Built-up edges form when chips adhere to the tool during cutting, becoming part of the tool. These chips attach and detach repeatedly, disrupting the cut and generating a torn surface. To avoid this, one can change the tool material, adjust the cutting angle, deliberately generate heat to prevent adhesion, or use cutting oil during machining.

3.What the Length and Number of Loops of the Chips Reveal

Chips can be very long (several meters) or short (a few millimeters to a few centimeters).

These lengths indicate different things:

Types ① and ②, with long chips, can wrap around the workpiece or machine, risking scratches or halting operation. Although chip length depends on cutting conditions, ductile materials like aluminum, stainless steel, and copper alloys naturally produce long chips.

This issue can be addressed by using tools equipped with a chip breaker function, which intermittently cuts the chips, or by introducing machines equipped with an oscillation cutting system that creates minute vibrations to prevent the formation of long chips.

Types ③ and ④ are generally preferred as they indicate stable cutting conditions. Their moderate length reduces the risk of wrapping and facilitates evacuation, thus improving efficiency.

Type ⑤ indicates unstable cutting conditions, potentially due to inappropriate parameters or tools. The chips are scattered, and the surface finish is often rough.

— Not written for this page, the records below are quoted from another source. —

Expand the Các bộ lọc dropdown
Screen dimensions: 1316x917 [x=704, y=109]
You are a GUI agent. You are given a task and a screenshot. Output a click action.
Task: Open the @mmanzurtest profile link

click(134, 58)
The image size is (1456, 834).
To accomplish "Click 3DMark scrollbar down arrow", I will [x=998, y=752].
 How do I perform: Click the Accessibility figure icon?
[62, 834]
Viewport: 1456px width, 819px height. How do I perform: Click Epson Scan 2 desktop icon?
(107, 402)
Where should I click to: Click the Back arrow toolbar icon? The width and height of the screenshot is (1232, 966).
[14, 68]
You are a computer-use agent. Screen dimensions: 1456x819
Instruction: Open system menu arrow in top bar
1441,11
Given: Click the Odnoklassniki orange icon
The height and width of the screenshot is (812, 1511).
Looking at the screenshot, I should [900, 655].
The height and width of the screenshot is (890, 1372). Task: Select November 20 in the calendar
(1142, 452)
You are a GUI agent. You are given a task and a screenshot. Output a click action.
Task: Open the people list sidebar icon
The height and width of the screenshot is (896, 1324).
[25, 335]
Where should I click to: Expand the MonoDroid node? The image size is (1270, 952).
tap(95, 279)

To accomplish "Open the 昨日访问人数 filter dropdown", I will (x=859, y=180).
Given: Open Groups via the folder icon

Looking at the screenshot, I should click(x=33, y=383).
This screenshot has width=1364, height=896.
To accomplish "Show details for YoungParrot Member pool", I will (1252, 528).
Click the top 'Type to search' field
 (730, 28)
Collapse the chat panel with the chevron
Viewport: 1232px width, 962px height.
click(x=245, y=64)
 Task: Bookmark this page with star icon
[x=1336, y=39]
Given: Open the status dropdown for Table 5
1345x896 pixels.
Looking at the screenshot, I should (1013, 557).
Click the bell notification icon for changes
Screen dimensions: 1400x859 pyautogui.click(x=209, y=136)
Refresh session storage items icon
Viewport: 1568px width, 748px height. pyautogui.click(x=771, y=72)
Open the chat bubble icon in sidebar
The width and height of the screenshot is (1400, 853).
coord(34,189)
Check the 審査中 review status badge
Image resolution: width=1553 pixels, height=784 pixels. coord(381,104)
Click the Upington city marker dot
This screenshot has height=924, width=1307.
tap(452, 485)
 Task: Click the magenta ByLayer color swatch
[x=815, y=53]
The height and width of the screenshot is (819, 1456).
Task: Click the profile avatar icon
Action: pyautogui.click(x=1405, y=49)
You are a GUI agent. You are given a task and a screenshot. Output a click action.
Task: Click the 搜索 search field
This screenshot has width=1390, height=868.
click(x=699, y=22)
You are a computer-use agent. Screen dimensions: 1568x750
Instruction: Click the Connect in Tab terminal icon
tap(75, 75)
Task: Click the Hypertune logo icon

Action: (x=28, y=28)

4.Effects of Cutting Conditions on Chips and Machined Surface

Cutting parameters influence chip shape:

Increasing the depth of cut makes chips thicker, while too shallow a depth can cause the tool to slip on the surface (Slip phenomenon and scrape phenomenon). The higher the depth of cut, the greater the thermal load on the tool, and the rougher the machined surface becomes.

Increasing the feed rate increases chip width, speeding up the process but reducing surface quality and increasing the load on the tool increases the heat generated.

Increasing the spindle speed increases cutting speed, which can generate excessive heat if conditions are not suitable. Chips will be better quality in optimal conditions but unstable in inadequate conditions.

Note : Differences of Chip Shape by Machining Methods

Turning operation is broadly classified as rough and finishing machining.

As the names imply, rough machining involves cutting to achieve a rough shape, whereas finishing machining focuses on smoothing the surface and making fine adjustments in the final stages.

In rough machining, the depth of cut and feed rate are generally high, producing thick and wide chips. In finishing machining, the chips are thinner and narrower.

5.Relationship Between Tool Condition and Chips

Cutting tools undergo high temperatures and pressures. Harsh cutting conditions increase tool wear, cracks, and breakages. A heavily tool load produces poor-quality chips, indicating tool wear or inappropriate cutting parameters.

Different tools have various shapes and materials, each suited to specific cutting types and recommended cutting conditions. If chips are abnormal despite similar conditions to usual, it may indicate a worn tool, an unsuitable tool, a parameter error of cutting conditions, or an unsuitable material.


Chips thus reveal various crucial pieces of information:

  • -The type of material being machined and if it is correct.
  • -The appropriate choice of tool.
  • -The adequate depth of cut, feed rate, and rotation speed.
  • -Conformity to machining precision requirements.
  • -The tool’s wear condition.

Each of these pieces of information is essential, underscoring the importance of regularly monitoring the state of the chips.